▶ Exercise requirements: Copy the material word for word, beginning with the line that contains "The height and width of the screenshot is (626, 1568)." and continuing through the last line of the material.

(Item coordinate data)

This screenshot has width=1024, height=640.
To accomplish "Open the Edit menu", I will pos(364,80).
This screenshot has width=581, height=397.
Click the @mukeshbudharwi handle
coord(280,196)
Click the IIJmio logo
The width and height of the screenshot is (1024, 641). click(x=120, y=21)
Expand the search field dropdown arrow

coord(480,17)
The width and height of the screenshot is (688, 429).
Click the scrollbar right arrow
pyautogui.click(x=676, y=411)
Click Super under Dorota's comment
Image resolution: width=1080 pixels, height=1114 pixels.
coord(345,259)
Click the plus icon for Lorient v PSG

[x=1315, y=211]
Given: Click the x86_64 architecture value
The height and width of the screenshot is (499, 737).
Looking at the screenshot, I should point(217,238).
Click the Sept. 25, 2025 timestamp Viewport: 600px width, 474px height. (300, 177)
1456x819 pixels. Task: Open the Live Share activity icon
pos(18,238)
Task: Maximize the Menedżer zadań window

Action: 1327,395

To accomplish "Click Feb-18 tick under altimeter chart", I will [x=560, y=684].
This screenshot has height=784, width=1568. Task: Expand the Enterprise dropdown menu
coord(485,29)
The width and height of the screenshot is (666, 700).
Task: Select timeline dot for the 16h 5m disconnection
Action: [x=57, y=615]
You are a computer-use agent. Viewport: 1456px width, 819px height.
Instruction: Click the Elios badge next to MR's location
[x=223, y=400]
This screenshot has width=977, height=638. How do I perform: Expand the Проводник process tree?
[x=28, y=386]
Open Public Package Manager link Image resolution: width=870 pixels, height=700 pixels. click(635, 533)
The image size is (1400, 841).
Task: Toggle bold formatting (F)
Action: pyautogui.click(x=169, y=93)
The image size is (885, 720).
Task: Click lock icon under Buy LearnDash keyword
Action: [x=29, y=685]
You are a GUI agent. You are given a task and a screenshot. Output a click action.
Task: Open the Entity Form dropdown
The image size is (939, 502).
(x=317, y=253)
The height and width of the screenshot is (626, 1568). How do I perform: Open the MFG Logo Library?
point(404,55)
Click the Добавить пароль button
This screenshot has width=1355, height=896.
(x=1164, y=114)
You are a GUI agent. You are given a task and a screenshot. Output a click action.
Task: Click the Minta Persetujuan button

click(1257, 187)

▶ Answer to this problem:
The height and width of the screenshot is (626, 1568). How do I perform: Open the MFG Logo Library?
point(404,55)
Click the Добавить пароль button
This screenshot has width=1355, height=896.
(x=1164, y=114)
You are a GUI agent. You are given a task and a screenshot. Output a click action.
Task: Click the Minta Persetujuan button

click(1257, 187)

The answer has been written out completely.